I am able to create encryption zone, write data into it as admin (who created the key & zone). Other users (not in the same LDAP group as the above admin user) are not able to access it even with FACL's set to rwx - because they are not authorized for [DECRYPT_EEK].
1. When a user creates an encryption zone, by default, other users in same unix group gets access to [DECRYPT_EEK]. Is this true?
2. Usually an user is able to see the encrypted data (not the actual data) if he/she has read permissions to it. But, this is not the case with HDFS Rest encryption. Unless the user is able to decrypt the data, they are not allowed to read it. - correct?
3. Is there a way to show/display the encrypted data (without decrypting it)? If so, how?
4. What/where does GENERATE_EEK & GET_METADATA fit into this concept?
The whole concept of maintaining keys in KMS/KTS and encrypt the data based on that - seems to be more like a blocking the access to the data rather than the fact that the data is encrypted.
if someone can please provide some clarity, would be greatly beneficial. Thank you.
01-16-2019 04:11 PM
The KMS service within the hadoop frame work is responsible for handling key material. The KMS is not responsible for encrypting or decrypting data. The KTS is not connected to access control over data. All encrypted data handling occurs within the DFS client framework.

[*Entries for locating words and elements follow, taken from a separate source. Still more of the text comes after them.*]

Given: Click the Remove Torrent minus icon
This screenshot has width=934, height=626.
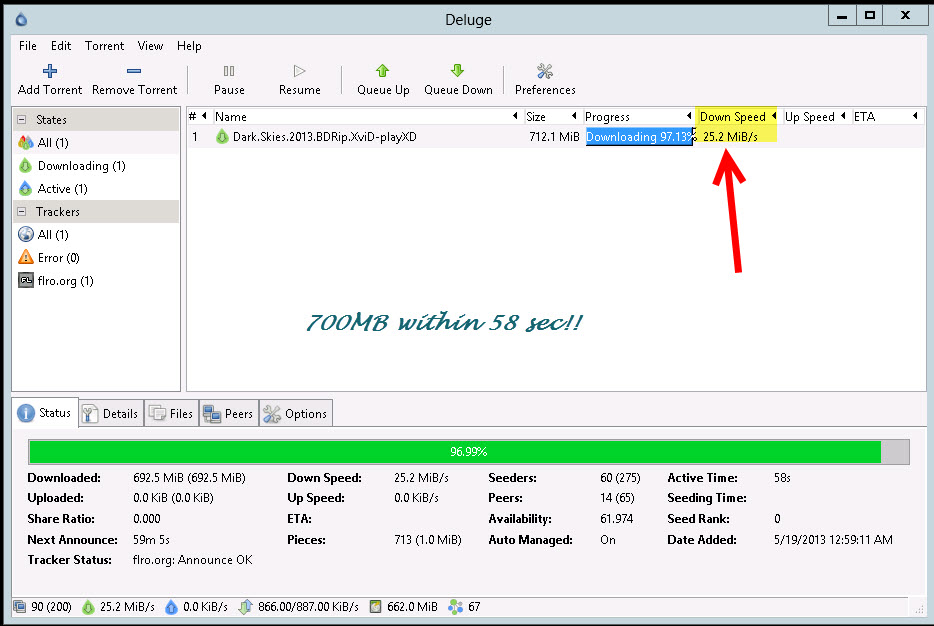Looking at the screenshot, I should pyautogui.click(x=134, y=71).
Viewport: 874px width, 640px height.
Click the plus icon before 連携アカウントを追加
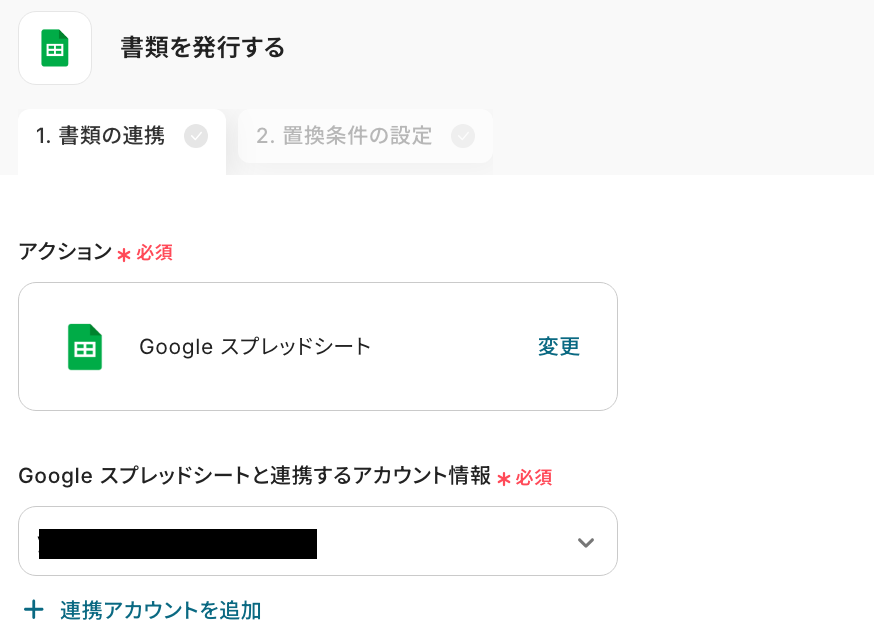(34, 610)
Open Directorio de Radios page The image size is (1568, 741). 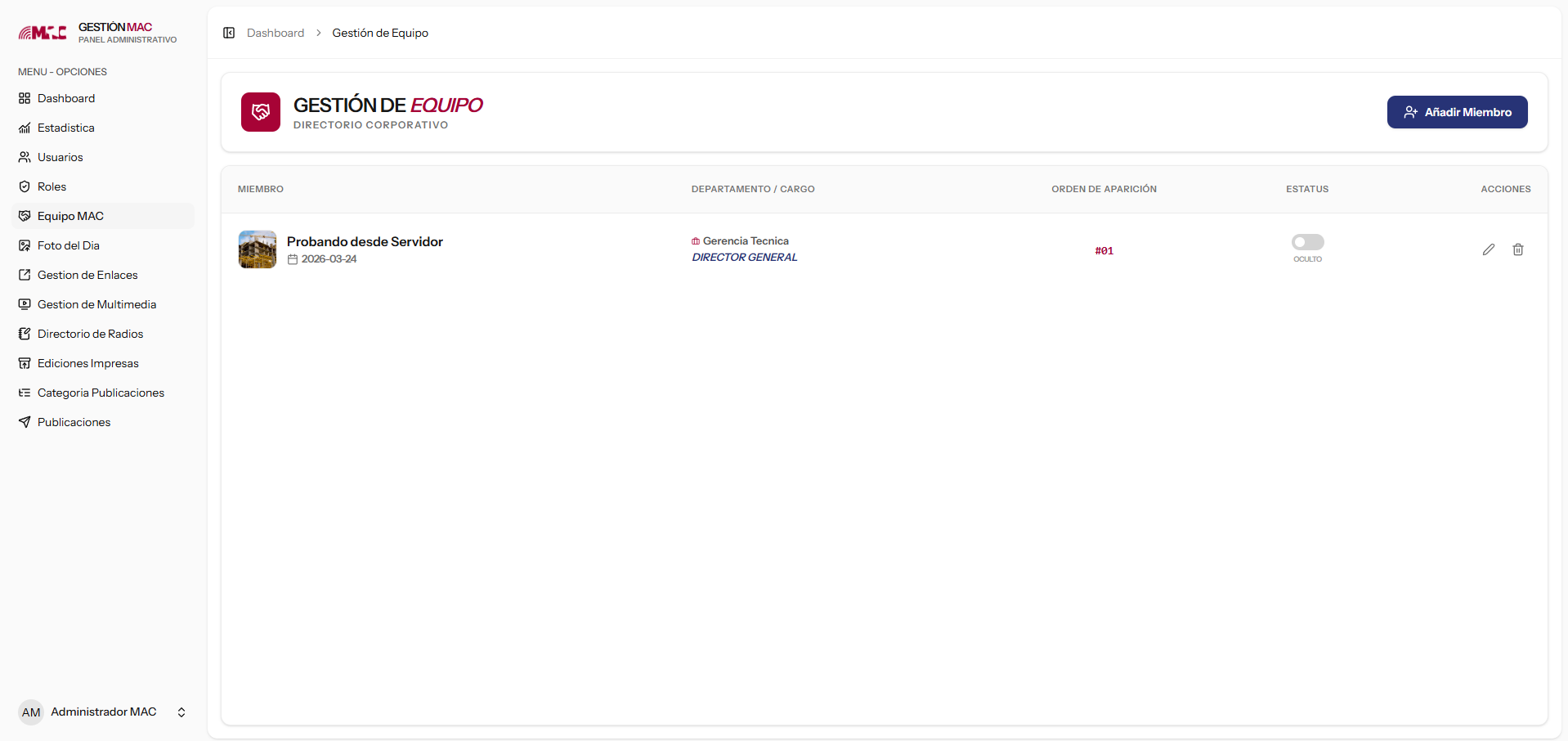90,334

1.) You will need to review and understand the concepts laid out in our documentation and upstream related to securing the KMS. Cloudera ships a secure by default ACL configuration. New keys are not automatically alotted any access controls. No users are authorized to access new keys which have undefined Acess Controls. The KMS ACL engine is designed to control key release and it is not in any way connected to the underlying HDFS Posix controls. The ACL engine indicately controls access to Encrypted data by controlling access to key material.
2.) Your question here is moderately confusing. HDFS Encryption is Transparent to the DFS client. If a user is authorized to perform decrypt EEK operations they may view the encrypted data. Raw encrypted data is not normally visible to clients in the capacity I believe you are attempting to describe outside the context of the raw end point exposed to the supergroup users.
3.) You can access the raw data end point as a super user if you would like to verify that the data is encrypted. This information is documented publicly in both upstream and in our documentation.
hdfs dfs -ls /.reserved/raw/
4.) The Generate EEK operation is handled internally by the HDFS service user and is not normally exposed to operators.
If you are a cloudera customer you should reach out to your account team for additional training and details.